After years of stimulus, the US is unravelling.
In the US, after years of quantitative easing and stimulus budgets, the markets are totally shot, and people are wary of buying long bonds. Welcome to the Gross Financing Need.
That is why the parliament should have strict control over the central bank. If the parliament does not, public finances will be destroyed, energy SOEs will make losses, and the country will not be able to service its foreign debt.
Who Decides?
In Sri Lanka, a third force has come to power in the form of the NPP. Nationalism is destroyed for the moment. President Anura Dissanayake seems to be making decisions carefully. The NPP has got votes from the minorities.
However, it is unclear whether the economic nationalism that has plagued this country, largely due to foreign exchange shortages, will end. Bad policies so far have come from the Ministry of Trade, through price controls, which have created red rice shortages.

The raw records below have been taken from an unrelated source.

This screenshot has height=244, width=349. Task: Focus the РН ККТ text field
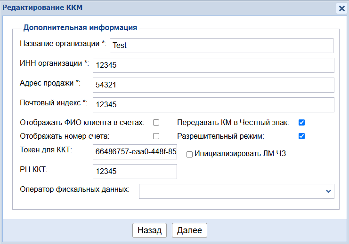(x=135, y=172)
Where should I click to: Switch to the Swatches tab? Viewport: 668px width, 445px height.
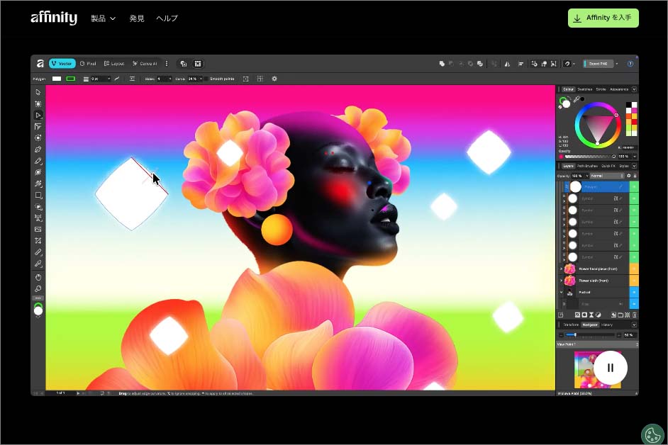click(x=584, y=89)
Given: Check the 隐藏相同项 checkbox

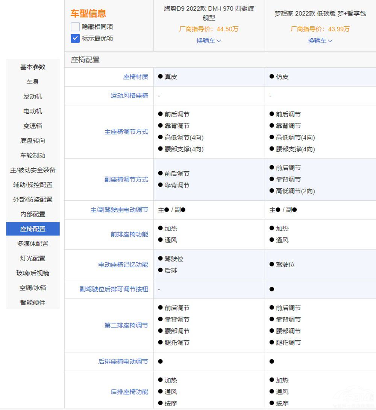Looking at the screenshot, I should [75, 27].
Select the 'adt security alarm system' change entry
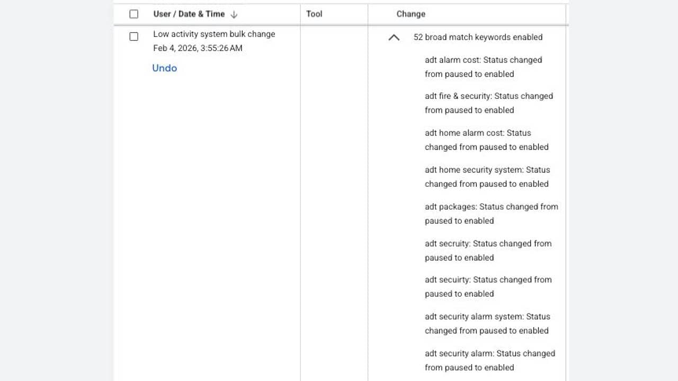This screenshot has height=381, width=678. 487,324
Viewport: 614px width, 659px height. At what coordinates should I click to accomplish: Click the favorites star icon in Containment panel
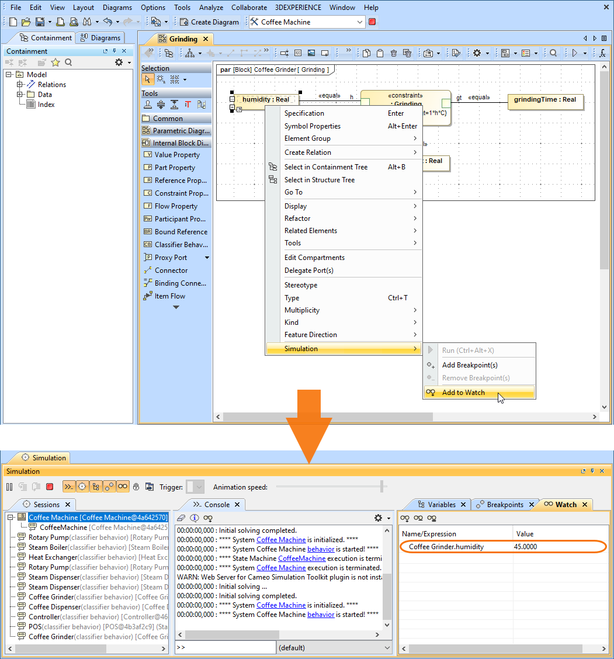point(55,63)
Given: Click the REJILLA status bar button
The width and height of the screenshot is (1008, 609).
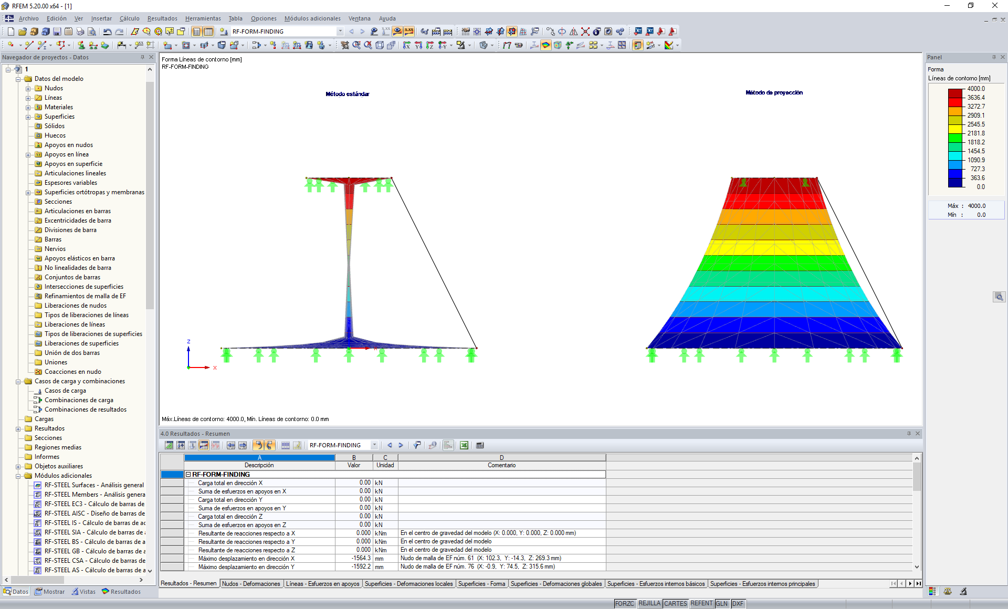Looking at the screenshot, I should pos(649,604).
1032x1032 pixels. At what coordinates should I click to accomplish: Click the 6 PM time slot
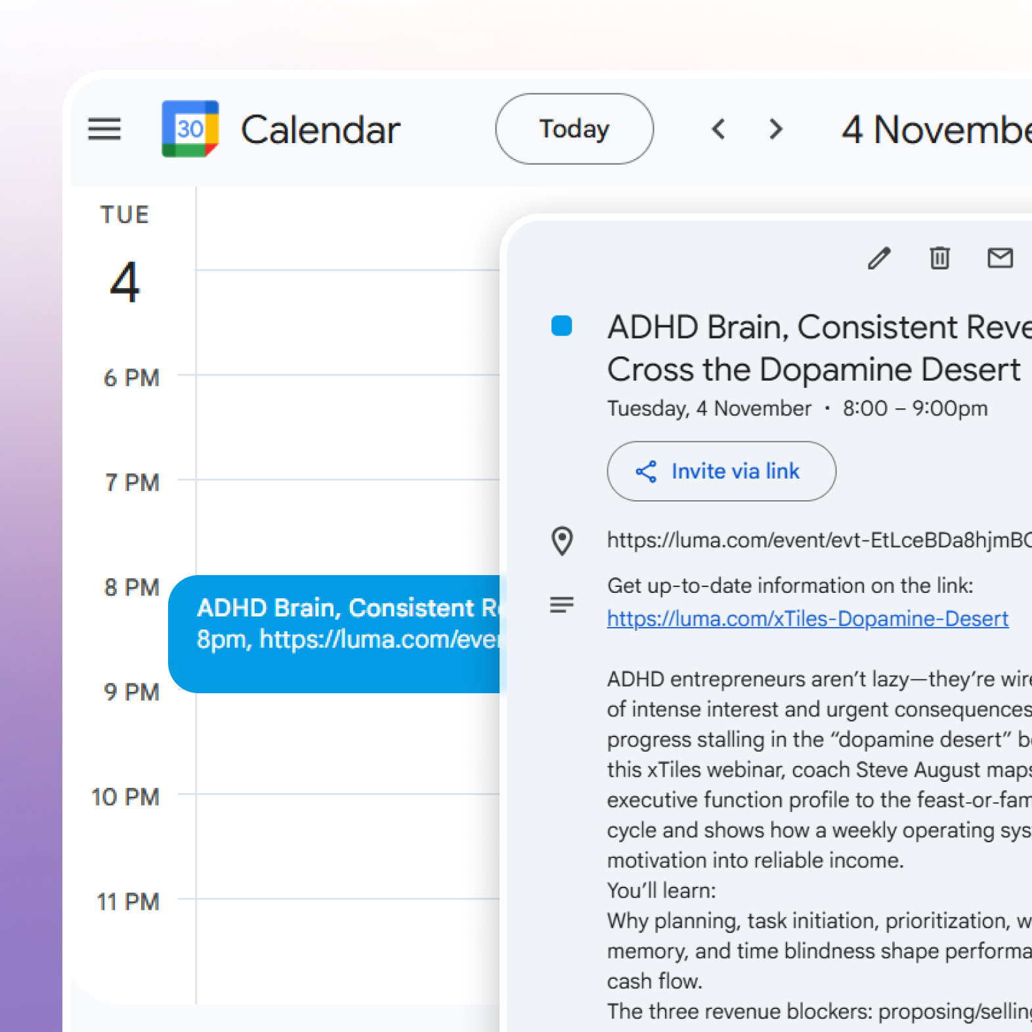pyautogui.click(x=348, y=427)
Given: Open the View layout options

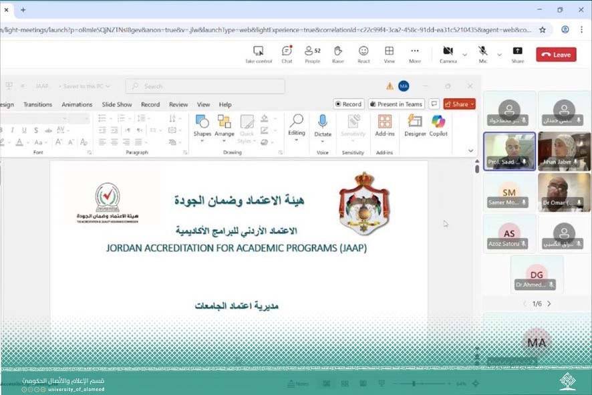Looking at the screenshot, I should [389, 53].
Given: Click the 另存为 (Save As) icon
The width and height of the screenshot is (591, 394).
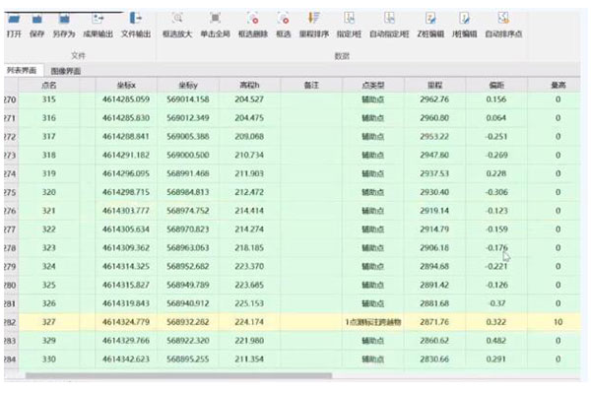Looking at the screenshot, I should coord(65,23).
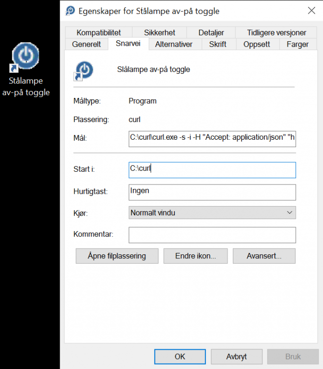
Task: Click the shortcut icon inside the Snarvei tab
Action: [84, 70]
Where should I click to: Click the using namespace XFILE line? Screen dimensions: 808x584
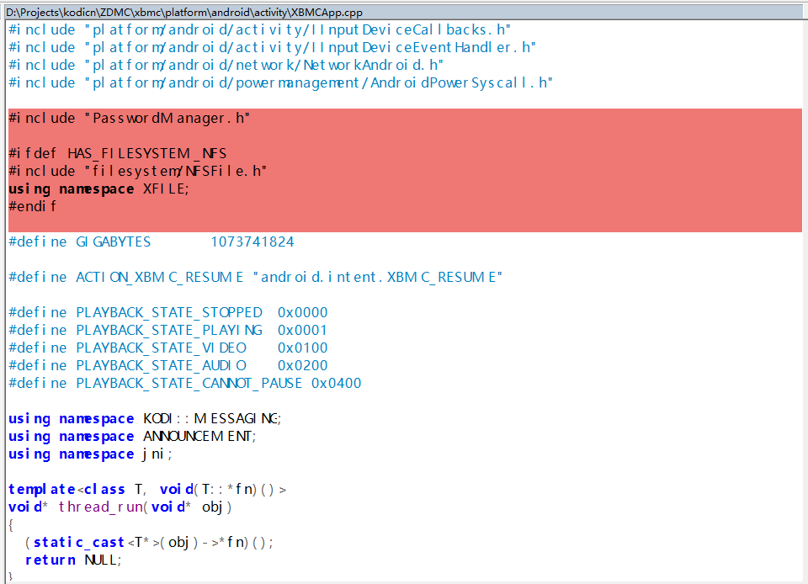(99, 188)
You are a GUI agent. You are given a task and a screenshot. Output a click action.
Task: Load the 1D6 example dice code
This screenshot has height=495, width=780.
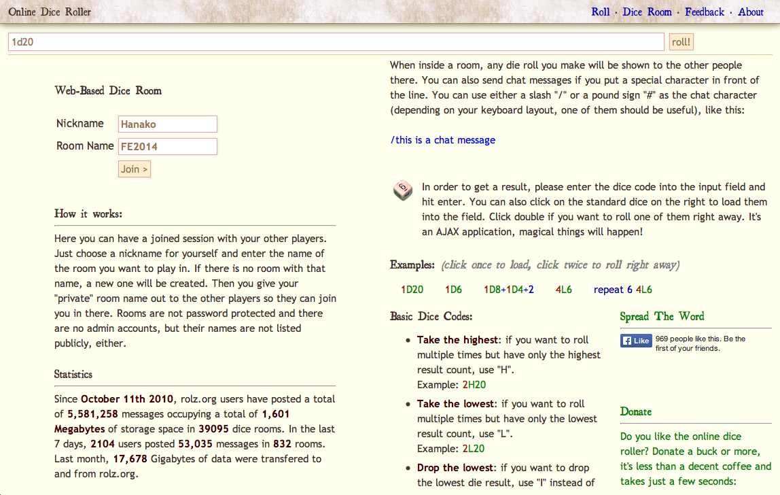click(453, 290)
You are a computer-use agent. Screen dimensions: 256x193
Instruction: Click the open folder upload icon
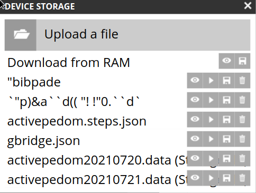point(22,34)
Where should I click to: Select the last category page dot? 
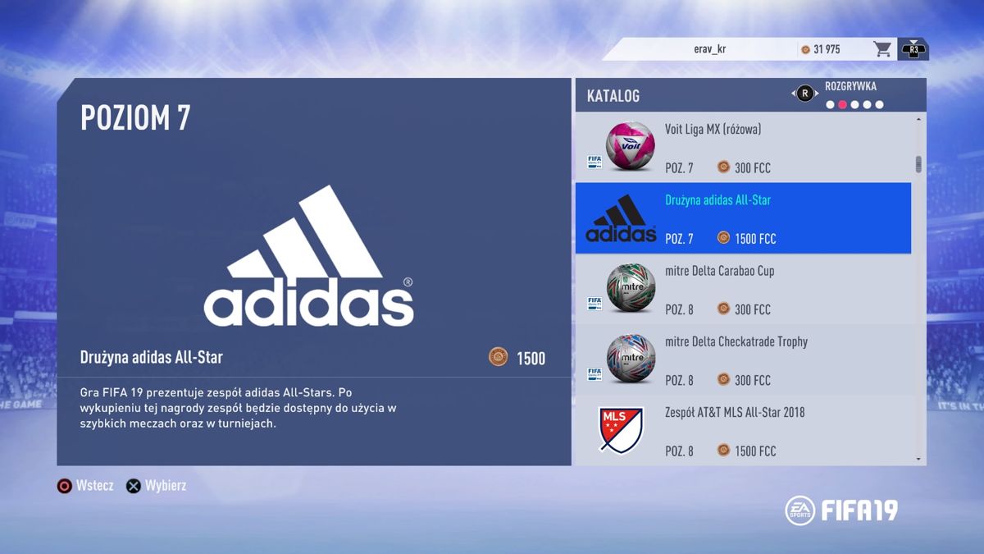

Sri Lanka’s extraordinarily high rice, dairy and protein prices come from the Nazi Autarky (self-sufficiency) policies and sky-high food taxes inherited from nationalist regimes of the past.
If the new regime continues price controls, does not choose free trade, expands the government with unemployed graduates and revives dead SOEs at the expense of the public, and fails to get out of the debt crisis and slows growth, or fails to tackle corruption that the public wants, that is one thing.
But if the new regime is ousted by monetary instability, which stems from the 5% inflation target or rate cuts or potential output targeting, as central bank refinancing did to past regimes, that would be unfortunate.
It is not the oligarchs who finance political parties or the voting public that decides what the next government will be; it is the monetary board or Treasury officials seconded from the central bank who decide what the interest rate is.